→ **Consigne donnée 1**:
Dans les lignes de données, de la ligne contenant « Where should I » jusqu'à la fin de ces données, substituez « Volume Control » à « Volume Adjustment » sans rien changer d'autre. Ne recopiez que ces lignes.

Un exercice «de Blancs pour des Blancs»

Des immigrants s'inquiètent de la tournure de la commission Bouchard-Taylor

Accommodements - Commission Bouchard-Taylor

Des immigrants s'inquiètent de la tournure de la commission Bouchard-Taylor et se sentent menacés par cet exercice «fait par des Blancs pour des Blancs».
C'est le message qu'a livré May Chiu, ex-candidate et militante du Bloc québécois ainsi qu'organisatrice communautaire auprès des personnes issues de l'immigration dans Côte-des-Neiges, aux coprésidents de la Commission de consultation sur les pratiques d'accommodement reliées aux différences culturelles, Gérard Bouchard et Charles Taylor. Mme Chiu a mentionné les inquiétudes exprimées par plusieurs immigrants qu'elle aide dans le cadre de son travail lors d'une rencontre élargie entre MM. Bouchard et Taylor et le Conseil des relations interculturelles tenue mardi.
«Je leur ai dit que c'est une commission faite par des Blancs pour des Blancs. C'est un commentaire personnel, mais c'est une réalité. Ce sont deux hommes blancs qui ont reconnu que leur document de consultation est destiné aux francophones pour avoir leur avis sur la diversité. Cela s'adresse donc aux Blancs», a relaté au Devoir Mme Chiu. «Ma peur, c'est que cela nourrisse la méfiance des Québécois envers les immigrants», a-t-elle ajouté.
Mme Chiu, qui a été candidate du Bloc québécois lors des élections générales de 2005, est également membre du comité bloquiste qui doit rédiger le mémoire destiné à la commission Bouchard-Taylor. «Je suis là parce que je ne veux pas que le discours du "nous" de Pauline Marois soit repris par le Bloc. Si je suis souverainiste, c'est pour un souverainisme d'ouverture, sans distinction», a expliqué May Chiu.
Depuis 2000, le Bloc québécois a développé un discours sur le nationalisme civique où un Québécois est défini comme toute personne qui habite le Québec, quels que soient son origine, sa culture ou sa couleur. Or, comme l'a appris Le Devoir, le Bloc québécois est confronté au virage identitaire effectué il y a quelques jours par la chef du Parti québécois, Pauline Marois. Cette dernière a réhabilité le «nous», se référant à la majorité francophone qui, selon elle, est le noyau de la nation québécoise.
La militante souverainiste s'inquiète. «Il ne faut pas retourner au nationalisme basé sur l'ethnicité. La démocratie, les droits de la personne, l'égalité, cela compte.
Utiliser le "nous", c'est divisif», a soutenu May Chiu. Au scrutin fédéral d'il y a deux ans, elle était l'une des huit candidats ethnoculturels du Bloc qui permettaient de démontrer l'ouverture pluraliste du parti de Gilles Duceppe. Mme Chiu était alors menacée de congédiement par son employeur pour ses idées politiques, ce que le chef bloquiste a dénoncé haut et fort.
Quant au malaise de Mme Chiu devant la commission Bouchard-Taylor, il semble partagé par d'autres personnes issues de l'immigration. D'autres intervenants du secteur de l'immigration ont également fait état des craintes que suscite la commission auprès de leur clientèle et des effets potentiels sur les services de soutien et d'accompagnement des immigrants.

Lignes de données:
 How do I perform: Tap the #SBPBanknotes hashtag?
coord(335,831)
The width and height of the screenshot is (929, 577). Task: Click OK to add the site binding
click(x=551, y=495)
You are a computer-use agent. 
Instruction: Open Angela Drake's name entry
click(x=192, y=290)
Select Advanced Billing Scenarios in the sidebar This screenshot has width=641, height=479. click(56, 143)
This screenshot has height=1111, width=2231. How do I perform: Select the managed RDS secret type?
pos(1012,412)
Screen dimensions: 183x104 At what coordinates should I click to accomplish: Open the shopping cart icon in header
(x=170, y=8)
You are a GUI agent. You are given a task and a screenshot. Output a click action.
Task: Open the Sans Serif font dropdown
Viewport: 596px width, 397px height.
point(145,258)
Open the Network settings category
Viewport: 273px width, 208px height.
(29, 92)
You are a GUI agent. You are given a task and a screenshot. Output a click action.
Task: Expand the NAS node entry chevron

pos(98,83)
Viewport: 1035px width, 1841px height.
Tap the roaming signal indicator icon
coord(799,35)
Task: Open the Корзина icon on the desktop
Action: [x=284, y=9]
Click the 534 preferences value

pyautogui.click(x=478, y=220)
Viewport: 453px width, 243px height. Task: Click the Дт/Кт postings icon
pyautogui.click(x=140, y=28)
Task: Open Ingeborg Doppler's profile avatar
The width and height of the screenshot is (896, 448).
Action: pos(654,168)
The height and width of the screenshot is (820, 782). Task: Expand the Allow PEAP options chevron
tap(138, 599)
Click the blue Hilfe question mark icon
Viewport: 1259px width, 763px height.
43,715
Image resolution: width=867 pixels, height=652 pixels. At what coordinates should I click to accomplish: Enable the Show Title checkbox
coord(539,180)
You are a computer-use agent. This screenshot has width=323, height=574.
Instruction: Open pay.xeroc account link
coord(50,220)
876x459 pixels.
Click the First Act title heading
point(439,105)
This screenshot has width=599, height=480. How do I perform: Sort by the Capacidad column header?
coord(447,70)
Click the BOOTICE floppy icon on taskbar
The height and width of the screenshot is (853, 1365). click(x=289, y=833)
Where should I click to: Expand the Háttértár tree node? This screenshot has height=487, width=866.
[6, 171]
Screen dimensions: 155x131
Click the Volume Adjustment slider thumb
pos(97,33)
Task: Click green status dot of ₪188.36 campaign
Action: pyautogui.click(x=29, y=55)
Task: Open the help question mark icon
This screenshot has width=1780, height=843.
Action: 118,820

→ **Consigne donnée 2**:
Reprenez l'article sur les inquiétudes d'immigrants face à la commission Bouchard-Taylor là où il s'arrête.

→ **Réponse rédigée 1**:
Where should I click to: Expand the Háttértár tree node? This screenshot has height=487, width=866.
[6, 171]
Screen dimensions: 155x131
Click the Volume Control slider thumb
pos(97,33)
Task: Click green status dot of ₪188.36 campaign
Action: pyautogui.click(x=29, y=55)
Task: Open the help question mark icon
This screenshot has width=1780, height=843.
Action: 118,820

→ **Réponse rédigée 2**:
Il ne semble toutefois pas que la participation populaire à la commission en sera affectée. Selon TVA, les inscriptions sont complètes pour le premier forum de citoyens prévu lundi prochain à Gatineau.
L'inquiétude de certains immigrants n'en est pas moins importante, notamment dans la communauté chinoise, a souligné Mme Chiu, qui travaille dans le quartier multiethnique de Côte-des-Neiges, à Montréal. «De jeunes professionnels, tous trilingues et même plus, organisent une réunion dans deux semaines pour en discuter. Être immigrant, ç'a toujours été un défi, mais tout à coup, ils se sentent vulnérables. Est-ce qu'ils prennent trop de place, est-ce qu'on donne trop aux immigrants? Ils ont lu le document de consultation de la commission et il y a là des éléments de provocation», a affirmé Mme Chiu.
Par exemple, les commissaires s'interrogent sur «l'organisation du leadership dans certains groupes ethniques». «Certains y voient un problème de représentativité. Qu'en pensez-vous?», peut-on lire dans le document.
Par ailleurs, le premier ministre Jean Charest a renouvelé hier son appui à la commission Bouchard-Taylor, commission régulièrement mise sur la sellette par ses adversaires politiques en général et par Mario Dumont en particulier, lequel dénonce depuis quelques jours l'obtention d'une bourse controversée par le philosophe Charles Taylor.
«M. Dumont, dans son rôle de girouette, cherche à flairer l'actualité, a résumé le premier ministre. On ne fera pas une commission sur la commission. On va permettre à la commission de faire son travail. Ils vont sur le terrain écouter les Québécois. Ils vont nous revenir avec leurs recommandations. C'est une façon pour nous d'organiser un dialogue, de prendre un peu de recul. Et ensuite, ce sera aux Québécois de faire la part des choses.»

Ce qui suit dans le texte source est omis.